C’est dans ce même esprit qu’a été invité le professeur Armand Hatchuel, éminent chercheur à l’École des Mines de Paris, pour donner une conférence intitulée « Le couplage science-société : la clé oubliée du développement ». Devant un public composé d’universitaires, d’étudiants et de représentants du secteur privé, il a plaidé pour une réinvention du lien entre la recherche scientifique et le monde socio-économique.
Selon ce spécialiste mondial de la théorie de la conception et de l’innovation, la recherche n’avance pas en opposition au marché, mais grâce à son interaction constante avec la société. « Le moteur du progrès n’est pas l’isolement, mais le couplage entre science et société », a-t-il affirmé, remettant en question la séparation historique entre recherche fondamentale et appliquée instaurée dans les années 1930.
Le professeur Hatchuel a illustré cette idée à travers l’exemple du débat sur les vaccins durant la crise du Covid-19, qui a soulevé la question essentielle de la preuve scientifique. Pour lui, l’aller-retour entre la recherche et les besoins du monde réel est le véritable levier de l’innovation. Il a rappelé qu’au XIXᵉ siècle, l’industrie fut un puissant moteur du progrès scientifique, citant le cas de l’Allemagne où des laboratoires collaboratifs ont permis des découvertes majeures, comme celle du brome issue de la gestion des déchets miniers.
Hatchuel a également évoqué le « tournant Fayol » de 1870, lorsque Henri Fayol, père de la science administrative, plaidait déjà pour un rapprochement entre chercheurs et entreprises. Ce modèle a donné naissance à une période florissante de recherche industrielle, dont sont issus plusieurs prix Nobel. Après la Seconde Guerre mondiale, ce modèle s’est effacé au profit du paradigme de la « science pour la science », incarné par le rapport Vannevar Bush et les grands projets militaires. Mais, selon Hatchuel, l’ère numérique et les technologies collaboratives ouvrent désormais la voie à une nouvelle alliance entre la connaissance et l’action.

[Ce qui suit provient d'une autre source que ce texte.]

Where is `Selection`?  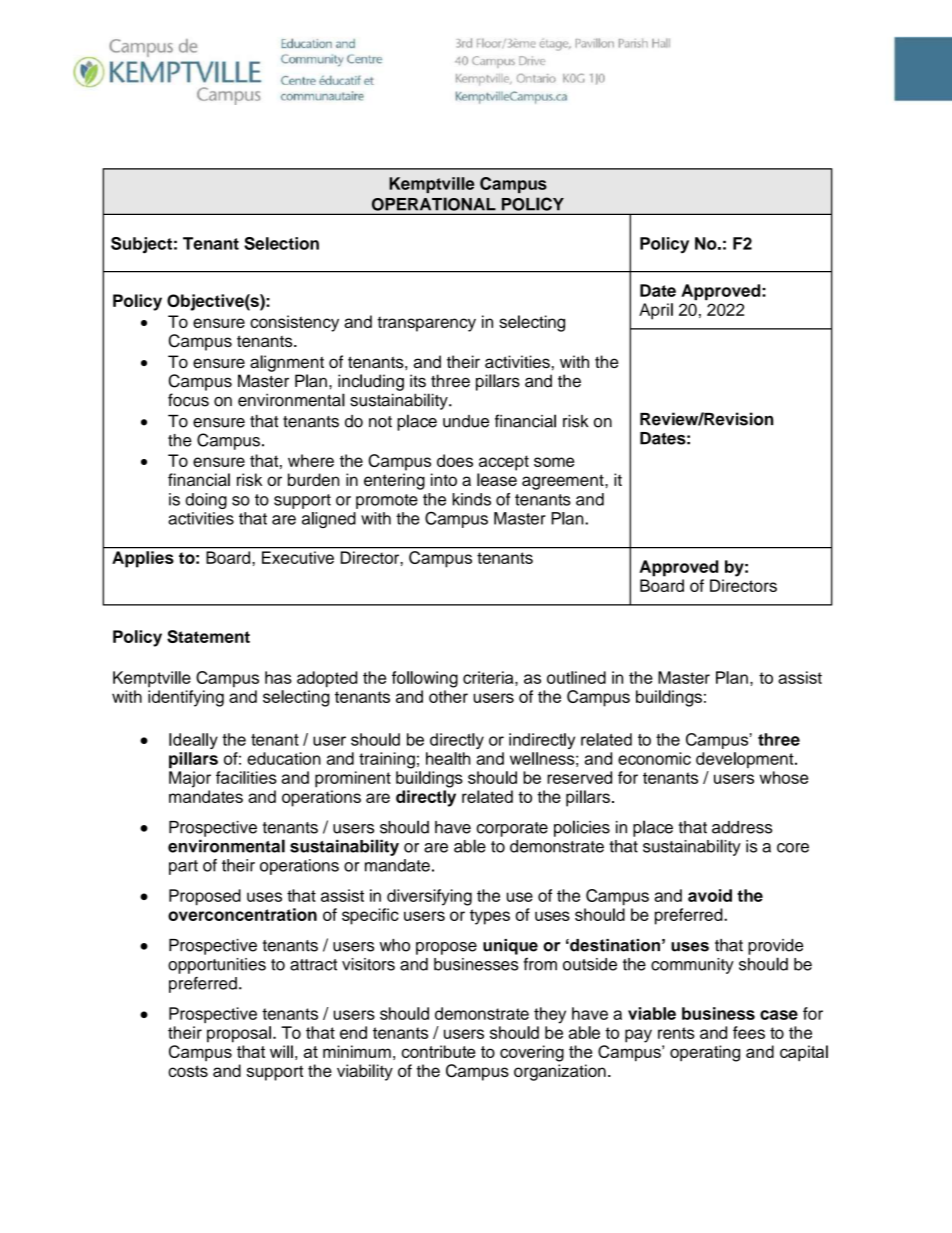
Selection is located at coordinates (281, 243).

Pour démontrer qu’un équilibre entre recherche et entreprise est possible, le professeur a cité le modèle CIFRE (Conventions industrielles de formation par la recherche), lancé en France en 1980. Ce dispositif permet à des doctorants de mener leurs recherches au sein d’entreprises tout en restant encadrés par des laboratoires universitaires. « Le secret de son succès, c’est la double exigence : le projet doit être à la fois pertinent pour l’entreprise et reconnu comme une véritable question scientifique », a-t-il expliqué.
En conclusion, Armand Hatchuel a invité les universités tunisiennes à s’inspirer de cette logique de couplage, estimant que chaque pays doit construire son propre modèle d’innovation collaborative. Une réflexion qui résonne avec la vision portée par Houbeb Ajmi et le réseau Honoris, pour qui la recherche ne se conçoit plus comme un exercice académique isolé, mais comme une force motrice du développement national et continental.